Evaluation of Nasal Elevator Versus Grayson's Nasal Stent with D-NAM Appliance on Nasolabial Esthetics in Bilateral Cleft Lip and Palate Infants

Phase 1

Not yet recruiting

• Conditions: Cleft Lip and Cleft Palate
• Interventions: Device: Nasal stent with digital nasoalveolar molding in bilateral cleft lip and palate infants; Device: Nasal elevator with digital nasoalveolar molding in bilateral cleft lip and palate infants

• Registration Number: NCT06589453
• Lead Sponsor: Cairo University

Brief Summary

Newborns with bilateral cleft lip/ palate will be treated pre-surgically by either nasal elevator or Grayson nasal stent in conjunction with digital nasoalveolar molding (D-NAM) appliance in order to evaluate their effect on the nasolabial esthetics.

Detailed Description

The aim of this trial is to evaluate and compare the short-term effect of nasal elevator with Grayson nasal stent in conjunction with digital nasoalveolar molding appliances at 2 stages T1 (Before NAM therapy), and T2 (After NAM therapy) as regards nasolabial esthetics and maxillary arch changes.

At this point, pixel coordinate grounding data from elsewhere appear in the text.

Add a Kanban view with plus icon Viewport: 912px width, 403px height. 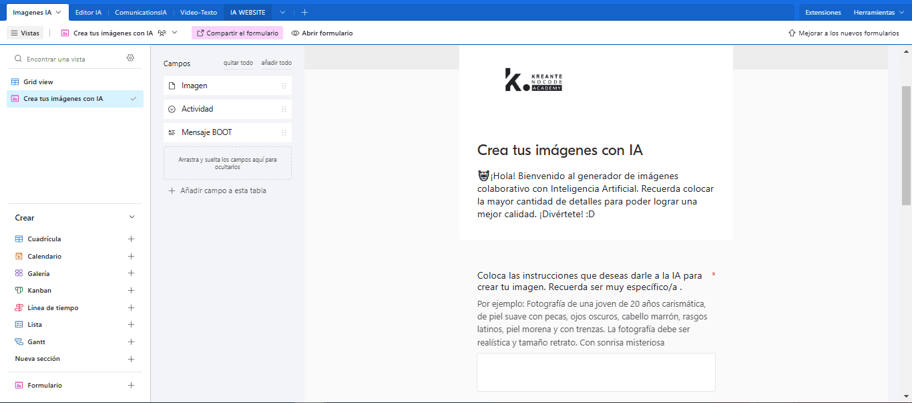click(132, 290)

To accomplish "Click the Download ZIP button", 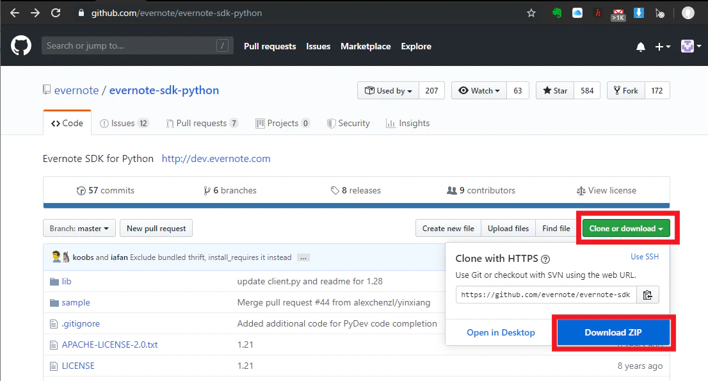I will [x=613, y=332].
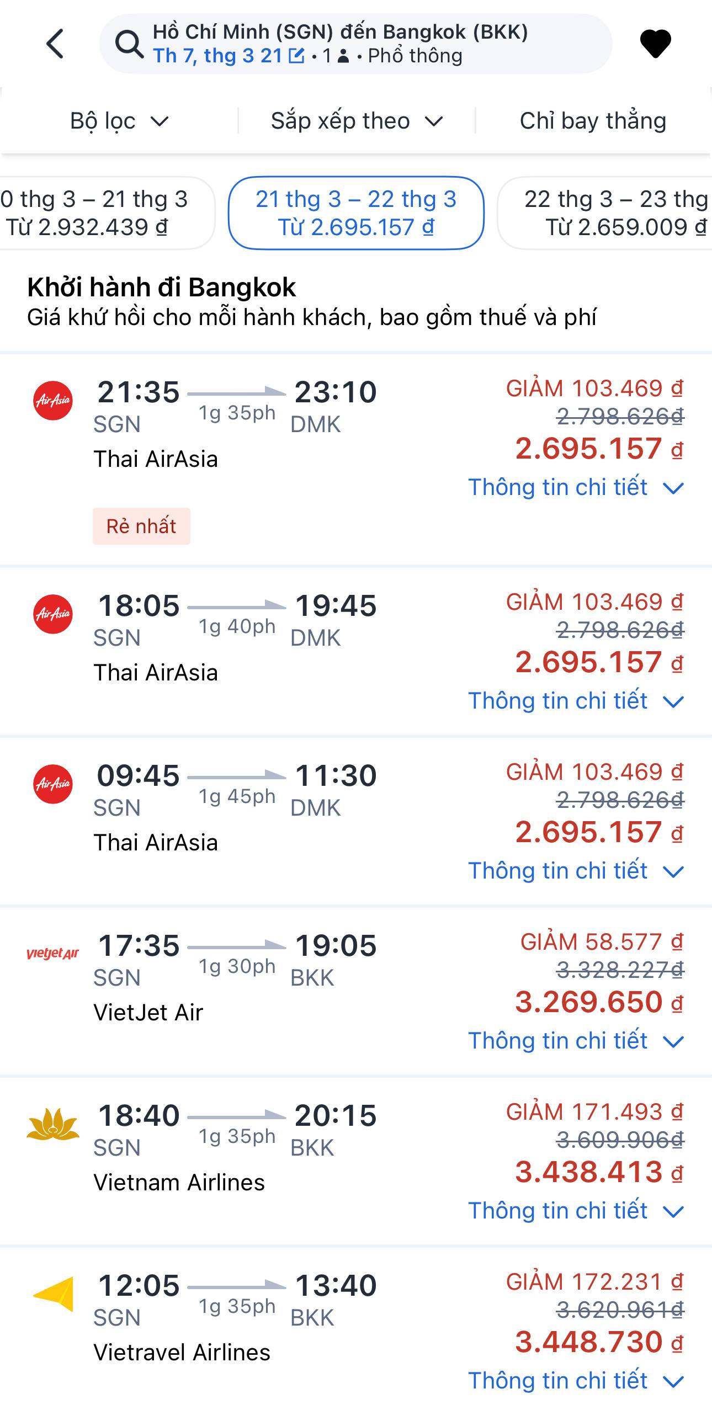Tap the date edit pencil icon
712x1410 pixels.
click(x=296, y=56)
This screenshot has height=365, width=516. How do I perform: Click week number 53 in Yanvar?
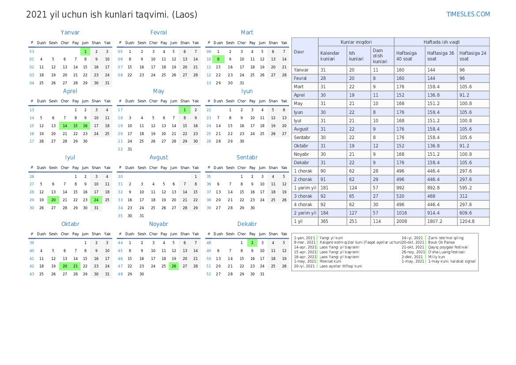[x=32, y=52]
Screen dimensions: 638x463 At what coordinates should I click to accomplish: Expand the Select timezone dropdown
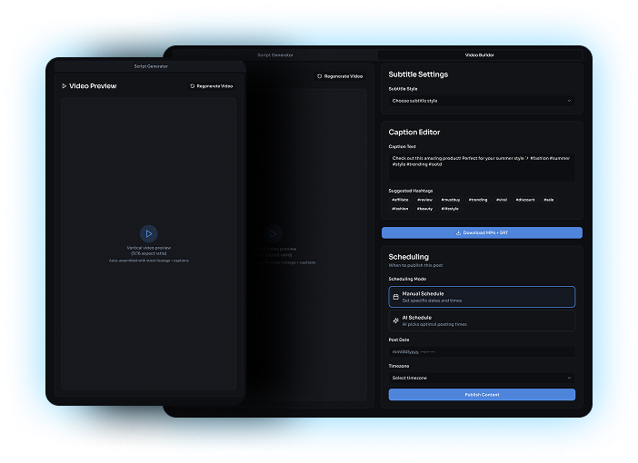click(482, 378)
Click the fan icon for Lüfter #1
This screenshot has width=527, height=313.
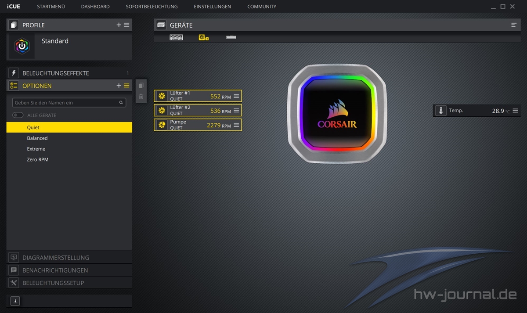pos(162,96)
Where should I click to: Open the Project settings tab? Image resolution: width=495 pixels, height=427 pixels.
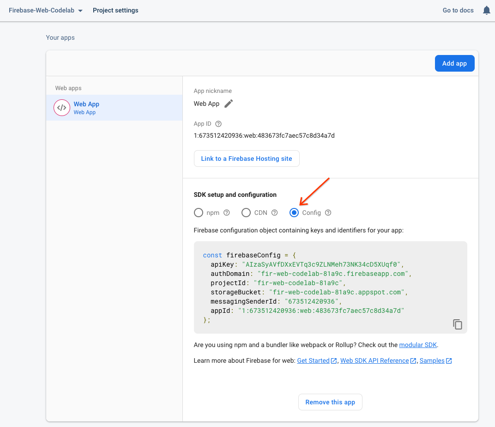(x=115, y=10)
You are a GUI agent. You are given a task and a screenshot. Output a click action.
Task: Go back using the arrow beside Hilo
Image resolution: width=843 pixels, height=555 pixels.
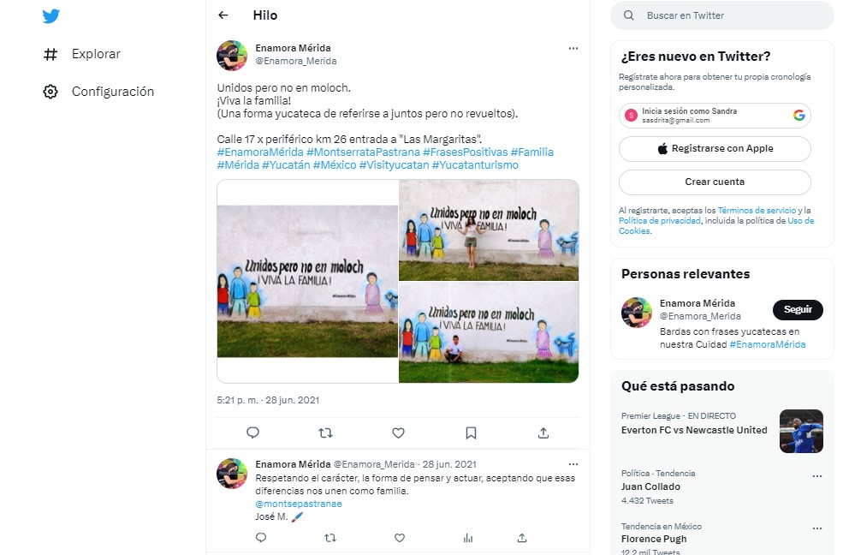tap(223, 15)

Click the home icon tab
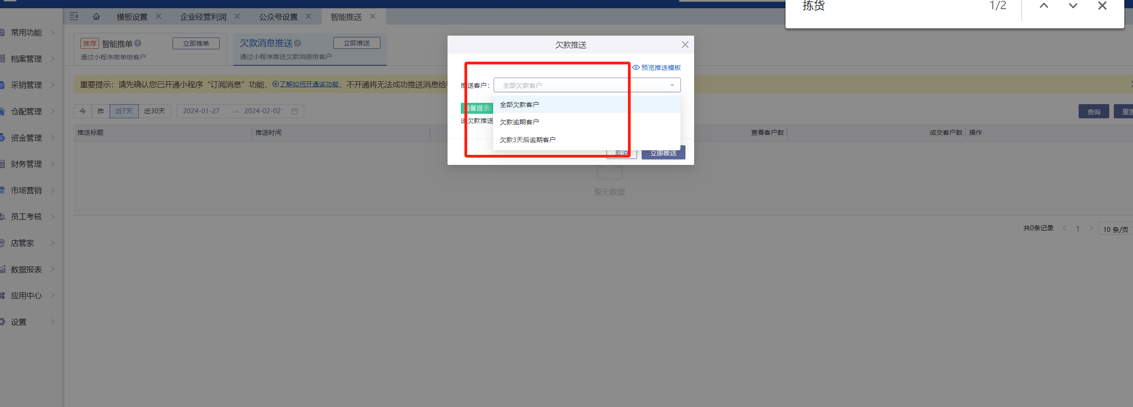click(96, 16)
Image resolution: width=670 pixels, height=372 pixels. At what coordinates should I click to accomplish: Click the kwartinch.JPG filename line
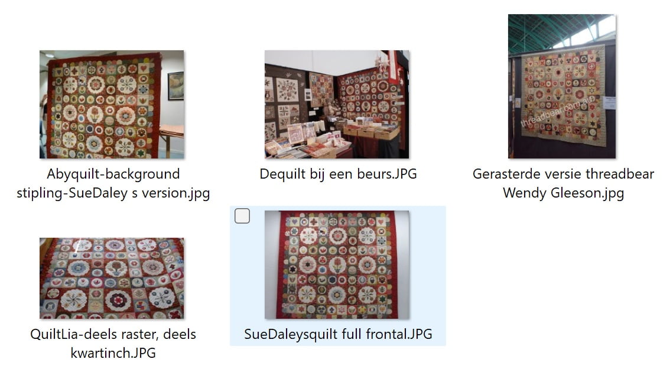pyautogui.click(x=113, y=352)
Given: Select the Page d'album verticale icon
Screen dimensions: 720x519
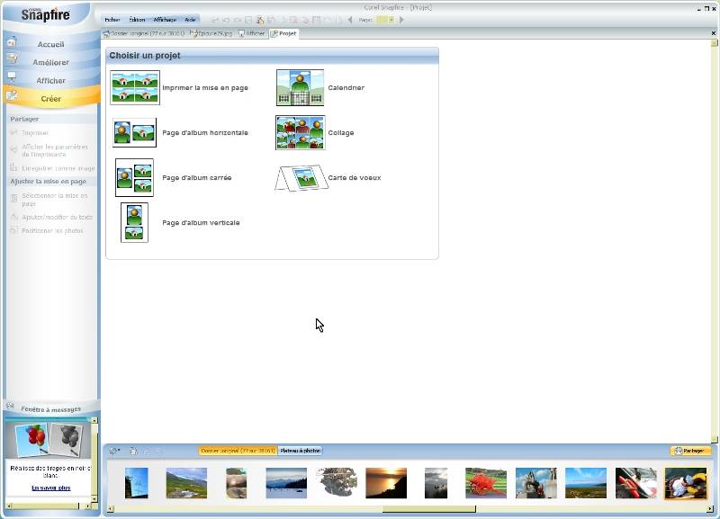Looking at the screenshot, I should (134, 222).
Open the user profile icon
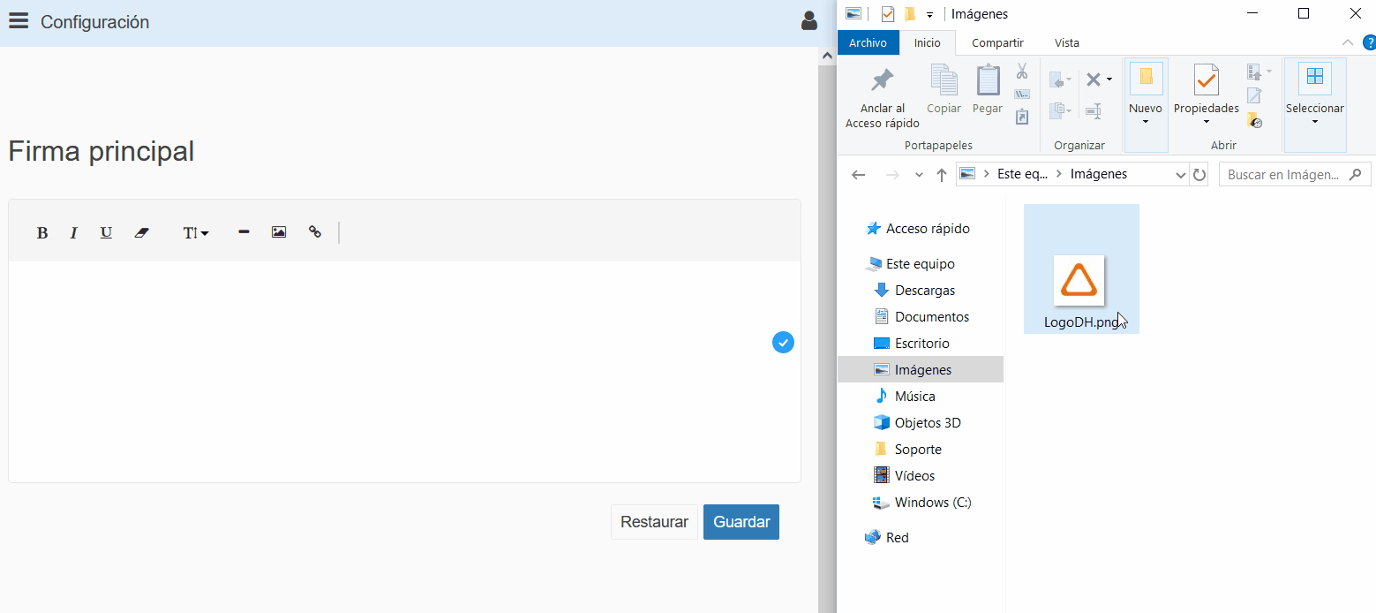This screenshot has height=613, width=1376. click(x=808, y=21)
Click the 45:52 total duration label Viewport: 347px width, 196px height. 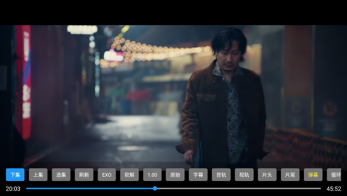(334, 189)
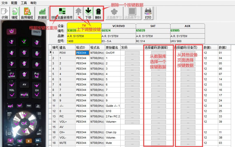
Task: Open the 数据库 database icon
Action: pos(42,13)
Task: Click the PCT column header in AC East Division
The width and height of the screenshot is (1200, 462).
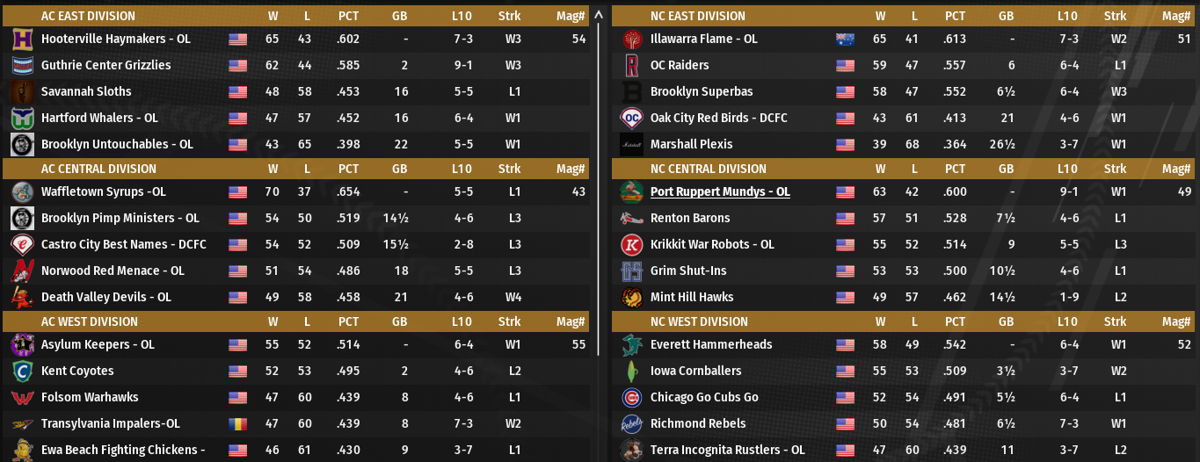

Newborns with Bilateral cleft lip/ palate will be allocated randomly into two groups: the first group will receive nasal elevator with digital nasoalveolar molding appliance while the second group will receive Grayson nasal stent with digital nasoalveolar molding appliance. The follow-up period will be 4-6 months till surgical lip closure. The nasolabial esthetics will be assessed using facial scans and 2D photographs, while changes in the maxillary arch will be assessed by digital maxillary models.

Study Timeline

• Status Verified: 2024-09
• Study First Submitted: 2024-09-02
• Study First Submitted QC: 2024-09-09
• Study First Posted: 2024-09-19
• Last Update Submitted: 2024-10-16
• Last Update Posted: 2024-10-17
• Study Start: 2024-11-01
• Primary Completion: 2026-03-30
• Study Completion: 2026-10-01

Recruitment & Eligibility

• Status: NOT_YET_RECRUITING
• Sex: All
• Target Recruitment: 20

Inclusion Criteria

• Non-syndromic Infants with complete BCLP infants
• Infants less than 1 month of age.
• Males and females.
• Infants with displaced premaxilla
• Patients whose parents provided written consent for the study.

Exclusion Criteria

• Patients above 1 month of age.
• Syndromic and systemically ill infants.
• Patients with unilateral cleft lip and palate.
• Incomplete Cleft lip or Simonart band (soft tissue bridge at the cleft side).
• Medically compromised patients
• Patien parents/guardians who will be unwilling to go through the Naso-alveolar molding (NAM) therapy.

Study & Design

• Study Type: INTERVENTIONAL
• Study Design: PARALLEL

Arm && Interventions

Group	Intervention	Description
Nasal stent with Digital Nasoalveolar molding	Nasal stent with digital nasoalveolar molding in bilateral cleft lip and palate infants	-
Nasal elevator with Digital Nasoalveolar molding	Nasal elevator with digital nasoalveolar molding in bilateral cleft lip and palate infants	Nasal elevator will be used in conjunction with digital nasoalveolar molding appliance to improve nasolabial esthetics in bilateral cleft lip and palate infants.

Primary Outcome Measures

Name	Time	Method
Nasolabial esthetics	4-6 months	Columellar length is to be measured in millimeters digitally using facial scans before and after Nasoalveolar Molding therapy.

Secondary Outcome Measures

Name	Time	Method
Maxillary arch changes	4-6 months	Maxillary arch changes will be assessed in millimeters using maxillary digital models.